What is expected.
Scan the entries below for the word "inside" and copy every line in which it occurs.

Material supplied.
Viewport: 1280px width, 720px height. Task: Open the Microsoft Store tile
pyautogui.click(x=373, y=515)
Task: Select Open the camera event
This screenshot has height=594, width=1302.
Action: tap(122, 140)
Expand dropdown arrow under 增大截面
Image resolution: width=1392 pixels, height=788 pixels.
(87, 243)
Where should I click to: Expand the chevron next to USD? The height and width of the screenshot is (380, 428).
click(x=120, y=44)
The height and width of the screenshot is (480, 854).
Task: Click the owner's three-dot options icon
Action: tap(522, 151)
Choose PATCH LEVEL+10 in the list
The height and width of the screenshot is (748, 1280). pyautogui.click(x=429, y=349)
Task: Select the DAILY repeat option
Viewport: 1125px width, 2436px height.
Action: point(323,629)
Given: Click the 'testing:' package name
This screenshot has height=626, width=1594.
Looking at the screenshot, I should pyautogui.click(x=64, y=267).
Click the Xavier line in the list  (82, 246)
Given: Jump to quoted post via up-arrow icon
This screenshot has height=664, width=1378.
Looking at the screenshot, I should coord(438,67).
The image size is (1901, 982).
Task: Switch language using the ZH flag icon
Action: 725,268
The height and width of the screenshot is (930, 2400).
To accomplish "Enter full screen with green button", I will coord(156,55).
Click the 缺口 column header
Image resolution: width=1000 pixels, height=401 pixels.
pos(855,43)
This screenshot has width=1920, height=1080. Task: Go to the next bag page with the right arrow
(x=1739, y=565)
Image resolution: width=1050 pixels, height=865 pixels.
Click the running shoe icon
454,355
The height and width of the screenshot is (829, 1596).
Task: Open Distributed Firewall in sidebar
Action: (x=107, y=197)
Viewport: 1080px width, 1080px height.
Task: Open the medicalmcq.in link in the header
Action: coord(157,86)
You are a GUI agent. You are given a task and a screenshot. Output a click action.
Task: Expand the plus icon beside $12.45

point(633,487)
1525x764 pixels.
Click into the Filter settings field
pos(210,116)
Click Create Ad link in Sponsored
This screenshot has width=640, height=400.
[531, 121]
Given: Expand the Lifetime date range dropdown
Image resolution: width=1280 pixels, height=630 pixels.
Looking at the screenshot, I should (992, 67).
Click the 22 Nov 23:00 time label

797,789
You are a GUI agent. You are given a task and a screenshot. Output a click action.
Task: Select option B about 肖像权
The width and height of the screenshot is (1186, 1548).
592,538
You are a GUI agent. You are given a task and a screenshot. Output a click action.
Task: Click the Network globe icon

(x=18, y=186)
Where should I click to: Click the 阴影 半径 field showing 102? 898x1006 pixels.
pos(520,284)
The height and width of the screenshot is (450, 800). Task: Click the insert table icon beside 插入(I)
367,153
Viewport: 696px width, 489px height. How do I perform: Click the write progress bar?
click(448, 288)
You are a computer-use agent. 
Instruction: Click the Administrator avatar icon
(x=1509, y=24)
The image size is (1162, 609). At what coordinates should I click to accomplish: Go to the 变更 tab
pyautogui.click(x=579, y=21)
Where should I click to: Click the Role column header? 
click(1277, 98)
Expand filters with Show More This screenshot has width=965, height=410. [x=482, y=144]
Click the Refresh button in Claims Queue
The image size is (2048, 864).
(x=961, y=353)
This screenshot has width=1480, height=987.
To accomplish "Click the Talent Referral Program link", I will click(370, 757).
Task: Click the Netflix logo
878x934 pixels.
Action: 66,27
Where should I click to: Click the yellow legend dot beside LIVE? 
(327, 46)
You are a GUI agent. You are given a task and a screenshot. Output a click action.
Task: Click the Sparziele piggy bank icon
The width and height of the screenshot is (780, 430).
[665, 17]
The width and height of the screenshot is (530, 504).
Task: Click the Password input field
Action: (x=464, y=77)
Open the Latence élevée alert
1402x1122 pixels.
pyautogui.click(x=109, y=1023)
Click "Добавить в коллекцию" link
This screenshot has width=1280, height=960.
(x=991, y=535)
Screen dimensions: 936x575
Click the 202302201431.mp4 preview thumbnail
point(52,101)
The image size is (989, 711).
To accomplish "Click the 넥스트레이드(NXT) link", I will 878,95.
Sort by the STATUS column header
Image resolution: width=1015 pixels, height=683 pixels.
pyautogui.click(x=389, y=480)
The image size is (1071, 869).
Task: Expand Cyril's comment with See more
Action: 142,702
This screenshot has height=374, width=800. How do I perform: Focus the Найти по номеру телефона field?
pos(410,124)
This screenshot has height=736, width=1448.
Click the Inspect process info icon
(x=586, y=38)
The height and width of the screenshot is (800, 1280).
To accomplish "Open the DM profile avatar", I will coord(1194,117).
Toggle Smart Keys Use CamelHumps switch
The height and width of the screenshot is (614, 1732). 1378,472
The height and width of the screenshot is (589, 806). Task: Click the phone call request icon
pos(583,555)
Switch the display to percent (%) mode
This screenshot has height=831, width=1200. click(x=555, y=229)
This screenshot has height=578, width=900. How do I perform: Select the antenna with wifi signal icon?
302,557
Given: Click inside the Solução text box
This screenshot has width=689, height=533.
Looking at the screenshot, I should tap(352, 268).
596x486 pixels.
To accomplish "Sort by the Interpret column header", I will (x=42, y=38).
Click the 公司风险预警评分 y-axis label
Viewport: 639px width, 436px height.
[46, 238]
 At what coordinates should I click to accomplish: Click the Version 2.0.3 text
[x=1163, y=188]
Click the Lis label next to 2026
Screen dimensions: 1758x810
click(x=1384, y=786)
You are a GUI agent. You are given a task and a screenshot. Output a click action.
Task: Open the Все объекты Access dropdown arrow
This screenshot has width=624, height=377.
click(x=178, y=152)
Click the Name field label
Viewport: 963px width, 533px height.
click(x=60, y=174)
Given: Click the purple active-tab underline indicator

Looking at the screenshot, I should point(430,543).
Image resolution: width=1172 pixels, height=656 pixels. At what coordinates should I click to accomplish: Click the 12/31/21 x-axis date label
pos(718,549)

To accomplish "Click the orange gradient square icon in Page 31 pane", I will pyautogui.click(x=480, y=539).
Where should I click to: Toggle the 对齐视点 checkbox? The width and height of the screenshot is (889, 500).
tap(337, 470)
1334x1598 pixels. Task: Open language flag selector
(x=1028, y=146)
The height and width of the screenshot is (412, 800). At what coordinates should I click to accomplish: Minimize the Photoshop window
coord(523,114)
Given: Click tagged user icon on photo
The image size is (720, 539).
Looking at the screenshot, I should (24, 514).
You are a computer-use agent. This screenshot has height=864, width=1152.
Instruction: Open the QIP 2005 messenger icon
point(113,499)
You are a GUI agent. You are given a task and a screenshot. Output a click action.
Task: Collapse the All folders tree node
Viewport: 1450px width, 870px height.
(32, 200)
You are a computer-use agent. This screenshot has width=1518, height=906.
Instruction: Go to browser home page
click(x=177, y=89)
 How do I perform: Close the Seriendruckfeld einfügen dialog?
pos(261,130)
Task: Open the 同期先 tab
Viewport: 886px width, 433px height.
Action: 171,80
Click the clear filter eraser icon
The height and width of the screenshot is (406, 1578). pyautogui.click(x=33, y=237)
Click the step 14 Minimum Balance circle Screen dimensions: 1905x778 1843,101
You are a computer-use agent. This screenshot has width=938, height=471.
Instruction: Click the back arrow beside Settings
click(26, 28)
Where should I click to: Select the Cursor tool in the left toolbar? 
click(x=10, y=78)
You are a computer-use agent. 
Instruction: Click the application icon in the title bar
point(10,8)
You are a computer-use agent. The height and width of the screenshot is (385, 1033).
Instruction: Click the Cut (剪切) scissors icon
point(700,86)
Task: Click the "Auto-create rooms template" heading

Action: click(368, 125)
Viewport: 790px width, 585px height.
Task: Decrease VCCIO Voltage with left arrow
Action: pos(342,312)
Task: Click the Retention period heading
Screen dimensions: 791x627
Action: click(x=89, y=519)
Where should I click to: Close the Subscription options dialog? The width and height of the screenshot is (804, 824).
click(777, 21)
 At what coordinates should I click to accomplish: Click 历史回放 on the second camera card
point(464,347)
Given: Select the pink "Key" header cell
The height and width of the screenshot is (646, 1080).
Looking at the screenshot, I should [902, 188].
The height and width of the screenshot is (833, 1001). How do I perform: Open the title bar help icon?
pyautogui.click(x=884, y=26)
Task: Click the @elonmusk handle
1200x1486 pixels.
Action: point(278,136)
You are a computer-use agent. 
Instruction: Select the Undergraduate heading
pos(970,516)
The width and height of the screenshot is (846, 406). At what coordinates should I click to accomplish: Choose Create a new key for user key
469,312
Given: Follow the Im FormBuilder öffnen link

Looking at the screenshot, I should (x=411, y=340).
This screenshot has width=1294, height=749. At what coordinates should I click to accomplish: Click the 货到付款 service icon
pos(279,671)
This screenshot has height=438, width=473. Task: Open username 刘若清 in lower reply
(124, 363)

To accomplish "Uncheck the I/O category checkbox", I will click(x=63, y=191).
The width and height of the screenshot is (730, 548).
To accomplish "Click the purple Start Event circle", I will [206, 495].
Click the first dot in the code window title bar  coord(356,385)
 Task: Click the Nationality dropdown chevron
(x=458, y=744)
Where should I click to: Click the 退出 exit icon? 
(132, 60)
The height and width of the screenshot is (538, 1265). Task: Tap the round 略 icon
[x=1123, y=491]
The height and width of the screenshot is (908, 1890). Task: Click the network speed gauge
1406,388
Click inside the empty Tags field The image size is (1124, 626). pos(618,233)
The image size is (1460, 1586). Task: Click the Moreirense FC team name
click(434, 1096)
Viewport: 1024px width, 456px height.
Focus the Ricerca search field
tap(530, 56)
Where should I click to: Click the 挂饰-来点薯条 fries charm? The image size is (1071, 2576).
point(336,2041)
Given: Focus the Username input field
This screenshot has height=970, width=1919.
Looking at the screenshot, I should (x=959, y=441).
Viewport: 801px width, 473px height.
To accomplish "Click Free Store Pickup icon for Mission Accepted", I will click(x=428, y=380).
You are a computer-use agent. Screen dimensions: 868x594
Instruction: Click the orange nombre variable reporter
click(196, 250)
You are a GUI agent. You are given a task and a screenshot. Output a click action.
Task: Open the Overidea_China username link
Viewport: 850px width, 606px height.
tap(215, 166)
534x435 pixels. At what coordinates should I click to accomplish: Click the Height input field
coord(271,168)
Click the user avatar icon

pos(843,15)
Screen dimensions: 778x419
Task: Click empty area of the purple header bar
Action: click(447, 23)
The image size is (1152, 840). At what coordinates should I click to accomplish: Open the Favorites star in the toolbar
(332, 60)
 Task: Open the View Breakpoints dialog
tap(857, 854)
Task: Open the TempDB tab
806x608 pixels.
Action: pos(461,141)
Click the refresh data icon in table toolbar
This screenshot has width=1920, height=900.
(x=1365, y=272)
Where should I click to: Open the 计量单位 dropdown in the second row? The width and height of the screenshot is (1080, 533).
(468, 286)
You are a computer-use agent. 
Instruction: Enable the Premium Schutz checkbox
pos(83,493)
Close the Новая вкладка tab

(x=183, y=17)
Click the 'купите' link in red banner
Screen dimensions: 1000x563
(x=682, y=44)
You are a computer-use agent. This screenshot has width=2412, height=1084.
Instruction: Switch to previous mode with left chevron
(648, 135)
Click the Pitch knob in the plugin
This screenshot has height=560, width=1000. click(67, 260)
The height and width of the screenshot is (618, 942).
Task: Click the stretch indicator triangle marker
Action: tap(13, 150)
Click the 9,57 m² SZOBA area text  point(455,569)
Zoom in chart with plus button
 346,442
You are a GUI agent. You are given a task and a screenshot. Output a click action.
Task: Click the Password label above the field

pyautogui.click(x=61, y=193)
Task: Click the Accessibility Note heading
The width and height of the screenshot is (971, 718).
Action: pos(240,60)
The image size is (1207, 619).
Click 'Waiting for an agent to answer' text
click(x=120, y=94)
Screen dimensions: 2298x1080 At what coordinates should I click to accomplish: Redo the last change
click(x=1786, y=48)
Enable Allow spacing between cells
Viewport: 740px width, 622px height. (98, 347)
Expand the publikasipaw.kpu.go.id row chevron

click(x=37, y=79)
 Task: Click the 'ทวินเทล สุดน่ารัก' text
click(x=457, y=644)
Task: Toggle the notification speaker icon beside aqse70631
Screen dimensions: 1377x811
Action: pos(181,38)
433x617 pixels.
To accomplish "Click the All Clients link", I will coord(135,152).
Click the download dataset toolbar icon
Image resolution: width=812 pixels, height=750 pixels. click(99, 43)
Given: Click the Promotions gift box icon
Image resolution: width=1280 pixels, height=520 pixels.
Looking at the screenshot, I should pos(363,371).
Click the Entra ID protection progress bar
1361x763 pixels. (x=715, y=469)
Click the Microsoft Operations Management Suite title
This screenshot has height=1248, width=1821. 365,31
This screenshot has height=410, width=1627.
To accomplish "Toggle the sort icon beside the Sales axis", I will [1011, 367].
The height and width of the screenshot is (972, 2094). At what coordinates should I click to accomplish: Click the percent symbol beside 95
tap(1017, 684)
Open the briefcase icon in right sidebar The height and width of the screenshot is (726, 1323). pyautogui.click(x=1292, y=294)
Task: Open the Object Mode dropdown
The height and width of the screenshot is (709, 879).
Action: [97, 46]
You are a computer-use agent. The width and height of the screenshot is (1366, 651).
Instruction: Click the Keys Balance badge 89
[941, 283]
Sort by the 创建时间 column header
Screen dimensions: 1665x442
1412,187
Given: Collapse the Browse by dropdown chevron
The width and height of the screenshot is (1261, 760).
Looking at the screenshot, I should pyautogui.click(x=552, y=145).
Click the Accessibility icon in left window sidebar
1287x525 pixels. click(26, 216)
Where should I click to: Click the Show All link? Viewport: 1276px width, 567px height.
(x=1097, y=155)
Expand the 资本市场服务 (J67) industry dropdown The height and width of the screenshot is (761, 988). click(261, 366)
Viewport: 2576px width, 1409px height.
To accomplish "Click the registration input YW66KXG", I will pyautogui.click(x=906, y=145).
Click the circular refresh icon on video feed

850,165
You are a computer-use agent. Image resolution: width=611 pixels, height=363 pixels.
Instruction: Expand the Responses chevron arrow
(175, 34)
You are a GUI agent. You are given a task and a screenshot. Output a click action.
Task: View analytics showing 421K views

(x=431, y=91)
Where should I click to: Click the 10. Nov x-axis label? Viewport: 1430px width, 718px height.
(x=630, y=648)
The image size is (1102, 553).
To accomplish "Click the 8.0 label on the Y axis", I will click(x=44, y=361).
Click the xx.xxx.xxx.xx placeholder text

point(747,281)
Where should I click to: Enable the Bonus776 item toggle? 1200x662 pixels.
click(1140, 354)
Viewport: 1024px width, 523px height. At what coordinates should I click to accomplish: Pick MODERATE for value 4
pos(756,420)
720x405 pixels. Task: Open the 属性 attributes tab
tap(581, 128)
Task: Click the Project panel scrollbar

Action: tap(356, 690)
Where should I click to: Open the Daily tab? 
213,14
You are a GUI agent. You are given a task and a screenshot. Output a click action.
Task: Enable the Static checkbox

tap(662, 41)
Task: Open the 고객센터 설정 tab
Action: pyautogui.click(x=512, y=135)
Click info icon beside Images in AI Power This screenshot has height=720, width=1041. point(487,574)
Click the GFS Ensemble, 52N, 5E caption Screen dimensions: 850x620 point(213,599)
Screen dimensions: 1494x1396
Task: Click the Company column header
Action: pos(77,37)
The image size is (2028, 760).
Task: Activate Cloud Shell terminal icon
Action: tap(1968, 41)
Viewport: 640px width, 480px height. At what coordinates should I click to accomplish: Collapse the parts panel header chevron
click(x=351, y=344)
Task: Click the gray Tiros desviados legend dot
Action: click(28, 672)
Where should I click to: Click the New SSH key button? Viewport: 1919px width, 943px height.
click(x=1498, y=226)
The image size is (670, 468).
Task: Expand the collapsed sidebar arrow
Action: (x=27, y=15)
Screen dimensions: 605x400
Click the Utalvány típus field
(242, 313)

Response to the task.
Given: Click inside the Solução text box
Click inside the empty Tags field The image size is (1124, 626). pos(618,233)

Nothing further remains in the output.